• _Exercise requirements_
Output exactly the lines that run from the top of the entries to the line holding "Expand the 'עוד'", including both of those lines.

[Source records]

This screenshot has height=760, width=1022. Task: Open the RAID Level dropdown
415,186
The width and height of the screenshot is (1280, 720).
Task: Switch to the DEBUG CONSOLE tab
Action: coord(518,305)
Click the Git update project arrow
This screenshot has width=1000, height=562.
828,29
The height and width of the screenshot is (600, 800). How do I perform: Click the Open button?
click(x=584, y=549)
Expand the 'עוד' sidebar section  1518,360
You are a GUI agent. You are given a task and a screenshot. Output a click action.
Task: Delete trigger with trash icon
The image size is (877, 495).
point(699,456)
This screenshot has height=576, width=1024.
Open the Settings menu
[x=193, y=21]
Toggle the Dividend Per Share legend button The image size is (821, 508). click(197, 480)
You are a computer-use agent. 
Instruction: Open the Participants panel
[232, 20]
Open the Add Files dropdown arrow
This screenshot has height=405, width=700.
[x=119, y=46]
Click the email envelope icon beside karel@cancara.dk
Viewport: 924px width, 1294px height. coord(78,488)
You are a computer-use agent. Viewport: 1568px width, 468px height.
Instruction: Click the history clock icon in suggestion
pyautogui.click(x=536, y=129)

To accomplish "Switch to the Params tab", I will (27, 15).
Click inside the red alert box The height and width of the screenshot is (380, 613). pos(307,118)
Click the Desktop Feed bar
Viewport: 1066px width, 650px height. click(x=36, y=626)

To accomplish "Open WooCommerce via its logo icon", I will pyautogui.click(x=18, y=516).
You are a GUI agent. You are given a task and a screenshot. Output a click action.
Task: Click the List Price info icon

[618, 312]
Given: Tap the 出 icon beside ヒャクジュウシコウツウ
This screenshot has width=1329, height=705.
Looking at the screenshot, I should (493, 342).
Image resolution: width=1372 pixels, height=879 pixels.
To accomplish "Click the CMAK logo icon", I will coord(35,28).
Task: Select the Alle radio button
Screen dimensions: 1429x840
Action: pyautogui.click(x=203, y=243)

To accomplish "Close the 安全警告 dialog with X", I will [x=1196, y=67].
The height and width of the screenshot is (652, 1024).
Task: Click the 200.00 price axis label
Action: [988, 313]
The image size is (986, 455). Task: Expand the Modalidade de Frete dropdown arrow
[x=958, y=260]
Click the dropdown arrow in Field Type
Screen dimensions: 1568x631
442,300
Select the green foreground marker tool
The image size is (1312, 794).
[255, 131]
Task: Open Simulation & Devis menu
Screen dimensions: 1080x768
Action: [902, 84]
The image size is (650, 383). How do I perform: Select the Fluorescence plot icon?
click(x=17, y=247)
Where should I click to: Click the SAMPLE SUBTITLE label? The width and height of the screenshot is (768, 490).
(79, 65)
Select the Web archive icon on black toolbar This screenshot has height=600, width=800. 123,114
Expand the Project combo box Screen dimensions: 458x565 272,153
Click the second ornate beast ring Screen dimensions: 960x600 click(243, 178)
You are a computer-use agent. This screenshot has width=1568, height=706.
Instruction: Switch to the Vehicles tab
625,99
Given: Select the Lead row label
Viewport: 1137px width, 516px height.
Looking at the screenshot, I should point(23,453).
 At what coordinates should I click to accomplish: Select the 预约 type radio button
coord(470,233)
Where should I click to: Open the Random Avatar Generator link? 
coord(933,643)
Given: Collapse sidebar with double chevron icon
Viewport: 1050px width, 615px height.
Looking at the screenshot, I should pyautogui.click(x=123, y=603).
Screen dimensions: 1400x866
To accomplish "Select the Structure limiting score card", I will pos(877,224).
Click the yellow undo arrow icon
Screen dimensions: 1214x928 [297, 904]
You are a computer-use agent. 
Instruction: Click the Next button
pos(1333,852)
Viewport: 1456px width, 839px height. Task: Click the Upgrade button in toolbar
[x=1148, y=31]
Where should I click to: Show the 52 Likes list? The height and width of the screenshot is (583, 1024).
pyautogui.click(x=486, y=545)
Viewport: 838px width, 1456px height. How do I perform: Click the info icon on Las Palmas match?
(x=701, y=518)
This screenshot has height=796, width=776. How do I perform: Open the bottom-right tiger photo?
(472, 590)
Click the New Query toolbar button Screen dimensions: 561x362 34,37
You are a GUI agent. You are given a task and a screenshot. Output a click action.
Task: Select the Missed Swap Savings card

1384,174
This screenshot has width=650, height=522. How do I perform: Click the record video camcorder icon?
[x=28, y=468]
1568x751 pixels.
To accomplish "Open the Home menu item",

• _Task response_
This screenshot has height=760, width=1022. Task: Open the RAID Level dropdown
415,186
The width and height of the screenshot is (1280, 720).
Task: Switch to the DEBUG CONSOLE tab
Action: coord(518,305)
Click the Git update project arrow
This screenshot has width=1000, height=562.
828,29
The height and width of the screenshot is (600, 800). How do I perform: Click the Open button?
click(x=584, y=549)
Expand the 'עוד' sidebar section  1518,360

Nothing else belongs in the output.